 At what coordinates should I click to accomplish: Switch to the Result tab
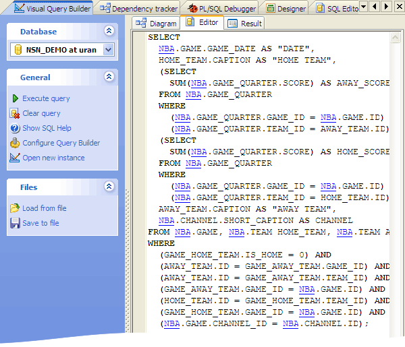(x=245, y=23)
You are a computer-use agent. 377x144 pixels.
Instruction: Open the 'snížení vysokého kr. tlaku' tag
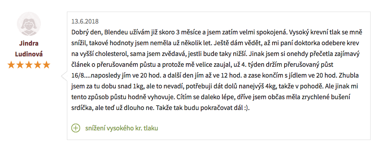click(121, 128)
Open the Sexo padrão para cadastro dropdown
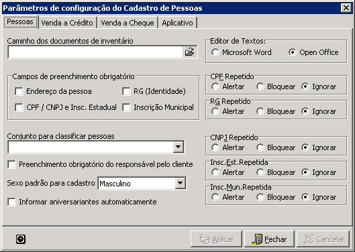This screenshot has width=355, height=252. click(181, 183)
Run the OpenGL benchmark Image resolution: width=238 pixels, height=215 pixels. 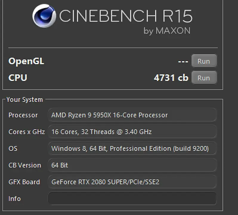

■ ■ ■ ■ ■ ■ ■

Retype exactly, please, the span from the line holding "Instruction: Open the" through the closing line of the data, both ends included, without the pictures.

Response to the exercise
Instruction: Open the 'snížení vysokého kr. tlaku' tag
click(121, 128)
Open the Sexo padrão para cadastro dropdown
This screenshot has width=355, height=252. click(181, 183)
Run the OpenGL benchmark Image resolution: width=238 pixels, height=215 pixels. 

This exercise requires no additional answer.